Chronic Rejection
Chronic rejection is the slow, progressive immune-mediated injury that develops over months to years after transplantation, producing fibrosis and vascular remodeling that gradually erode graft function. Unlike acute rejection, it reflects accumulated, often irreversible structural damage and is a leading cause of late allograft loss.
Definition
Chronic rejection is the gradual deterioration of allograft function caused by sustained alloimmune injury, manifesting histologically as interstitial fibrosis, tubular atrophy, and transplant vasculopathy or, in antibody-mediated forms, chronic microvascular changes, and clinically as a slow, often irreversible decline in graft performance.
Scope
This entry covers chronic allograft injury as a clinical and pathological entity, including chronic active T-cell-mediated and antibody-mediated forms, the characteristic fibrosis and vascular lesions, and the difficulty of separating immune from non-immune causes. It is a reference description of the entity and its evidence, not management guidance.
Core questions
- How does chronic rejection differ mechanistically and prognostically from acute rejection?
- How much of late graft loss is alloimmune versus non-immune injury such as calcineurin-inhibitor toxicity?

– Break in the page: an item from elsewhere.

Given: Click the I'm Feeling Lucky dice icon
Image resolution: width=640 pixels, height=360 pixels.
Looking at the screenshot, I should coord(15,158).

- What histological lesions distinguish chronic active T-cell-mediated and antibody-mediated rejection?
Key concepts
- Interstitial fibrosis and tubular atrophy
- Transplant vasculopathy
- Chronic active antibody-mediated rejection
- Chronic active T-cell-mediated rejection
- Donor-specific antibodies and late loss
- Non-immune contributors (e.g., calcineurin-inhibitor toxicity)
- Non-adherence to immunosuppression
Mechanisms
Chronic rejection results from repeated or persistent alloimmune injury, often involving the indirect allorecognition pathway and donor-specific antibodies that damage graft microvasculature over time. The healing response to recurrent injury produces interstitial fibrosis, tubular atrophy, and a characteristic concentric vascular intimal thickening (transplant vasculopathy). Non-immune factors such as ischaemia, hypertension, and drug nephrotoxicity overlap with and compound the immune process, which is why attributing late graft loss to a single cause is difficult on biopsy.
Clinical relevance
Chronic rejection is the principal reason that long-term graft survival has improved less than short-term survival; recognizing its lesions and distinguishing them from non-immune injury is central to interpreting late allograft biopsies and to the design of trials seeking durable graft survival. This entry is descriptive and does not provide individualized treatment advice.
Epidemiology
Cohort studies have identified antibody-mediated injury and non-adherence to immunosuppression as dominant causes of late kidney-transplant failure, and reappraisals of registry data show that gains in long-term allograft survival have lagged behind improvements in early outcomes, underscoring the burden of chronic rejection.
History
Once labelled vaguely as chronic allograft nephropathy, the entity has been progressively dissected as classification systems separated immune-mediated chronic active rejection from non-immune injury. Longitudinal histology studies and registry reappraisals reframed late graft loss as substantially alloimmune, sharpening the modern concept of chronic active T-cell- and antibody-mediated rejection.
Debates
- How much of chronic graft loss is immune versus drug toxicity?
- Longitudinal biopsy series attributing decline partly to calcineurin-inhibitor nephrotoxicity contrast with cohort analyses emphasizing antibody-mediated rejection and non-adherence, and the relative weight of these causes remains contested.
Key figures
- Brian Nankivell
- Jagbir Gill
- Philip Halloran
- Mark Haas
Related topics
Seminal works
- nankivell-2010
- sellares-2012
- lamb-2011
Frequently asked questions
- Why is chronic rejection usually not reversible?
- It reflects accumulated structural damage such as fibrosis and vascular remodeling rather than active, treatable inflammation alone, so once established it is difficult to reverse.
- Is chronic rejection purely immunological?
- No. It is driven by sustained alloimmune injury, but non-immune factors such as drug nephrotoxicity, ischaemia, and hypertension overlap with and worsen the process, making causes hard to separate on biopsy.